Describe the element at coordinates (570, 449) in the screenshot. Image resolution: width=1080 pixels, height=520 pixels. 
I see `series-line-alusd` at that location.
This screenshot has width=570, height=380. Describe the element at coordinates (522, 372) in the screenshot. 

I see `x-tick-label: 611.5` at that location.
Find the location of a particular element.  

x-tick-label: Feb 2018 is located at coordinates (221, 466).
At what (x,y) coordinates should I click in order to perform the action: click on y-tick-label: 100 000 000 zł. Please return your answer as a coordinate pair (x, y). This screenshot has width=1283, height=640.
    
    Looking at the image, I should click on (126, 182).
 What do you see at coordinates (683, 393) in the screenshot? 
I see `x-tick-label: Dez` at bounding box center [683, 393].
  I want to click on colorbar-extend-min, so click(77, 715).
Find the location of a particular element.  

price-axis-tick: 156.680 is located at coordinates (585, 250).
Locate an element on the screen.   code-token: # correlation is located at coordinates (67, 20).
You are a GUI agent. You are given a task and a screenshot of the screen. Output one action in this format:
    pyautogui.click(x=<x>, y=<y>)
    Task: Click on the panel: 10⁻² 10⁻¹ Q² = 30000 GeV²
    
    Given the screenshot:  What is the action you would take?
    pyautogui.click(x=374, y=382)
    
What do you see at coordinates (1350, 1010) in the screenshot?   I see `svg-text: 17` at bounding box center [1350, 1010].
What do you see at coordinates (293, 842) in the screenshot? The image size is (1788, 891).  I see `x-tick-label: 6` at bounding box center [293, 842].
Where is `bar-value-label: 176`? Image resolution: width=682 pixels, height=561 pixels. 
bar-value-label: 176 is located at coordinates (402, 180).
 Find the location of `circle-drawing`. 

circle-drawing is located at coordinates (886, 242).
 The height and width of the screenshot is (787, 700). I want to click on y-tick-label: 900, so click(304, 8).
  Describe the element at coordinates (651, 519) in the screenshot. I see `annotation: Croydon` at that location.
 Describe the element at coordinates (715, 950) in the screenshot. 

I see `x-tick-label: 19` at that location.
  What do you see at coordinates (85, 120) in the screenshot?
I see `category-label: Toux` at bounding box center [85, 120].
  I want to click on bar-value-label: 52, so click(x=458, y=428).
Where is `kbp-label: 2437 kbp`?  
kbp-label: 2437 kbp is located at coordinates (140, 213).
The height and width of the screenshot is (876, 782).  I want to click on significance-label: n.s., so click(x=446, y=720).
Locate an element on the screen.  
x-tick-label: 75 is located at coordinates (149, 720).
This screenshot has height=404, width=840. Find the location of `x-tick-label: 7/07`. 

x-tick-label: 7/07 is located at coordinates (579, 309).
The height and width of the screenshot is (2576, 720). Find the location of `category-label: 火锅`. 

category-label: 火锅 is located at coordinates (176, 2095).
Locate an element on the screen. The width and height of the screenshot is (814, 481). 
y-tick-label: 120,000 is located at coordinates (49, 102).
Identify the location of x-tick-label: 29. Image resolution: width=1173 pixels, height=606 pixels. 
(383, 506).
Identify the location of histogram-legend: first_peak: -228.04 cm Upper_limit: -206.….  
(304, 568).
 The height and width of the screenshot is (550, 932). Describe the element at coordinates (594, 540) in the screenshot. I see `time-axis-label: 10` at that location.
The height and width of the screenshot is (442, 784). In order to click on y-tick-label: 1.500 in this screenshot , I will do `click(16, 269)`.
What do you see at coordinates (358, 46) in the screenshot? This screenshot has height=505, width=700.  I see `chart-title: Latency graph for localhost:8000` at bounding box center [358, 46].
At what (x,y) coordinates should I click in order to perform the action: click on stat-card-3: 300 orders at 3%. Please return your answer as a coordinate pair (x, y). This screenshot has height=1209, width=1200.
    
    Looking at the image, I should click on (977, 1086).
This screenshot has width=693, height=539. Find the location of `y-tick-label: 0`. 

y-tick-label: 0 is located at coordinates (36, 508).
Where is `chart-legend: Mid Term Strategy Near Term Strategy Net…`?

##############################

EXERCISE DETAILS:
Count the lines of the records above that contain the word "Describe". Give only the number.

OUTPUT OF THE EXERCISE:
5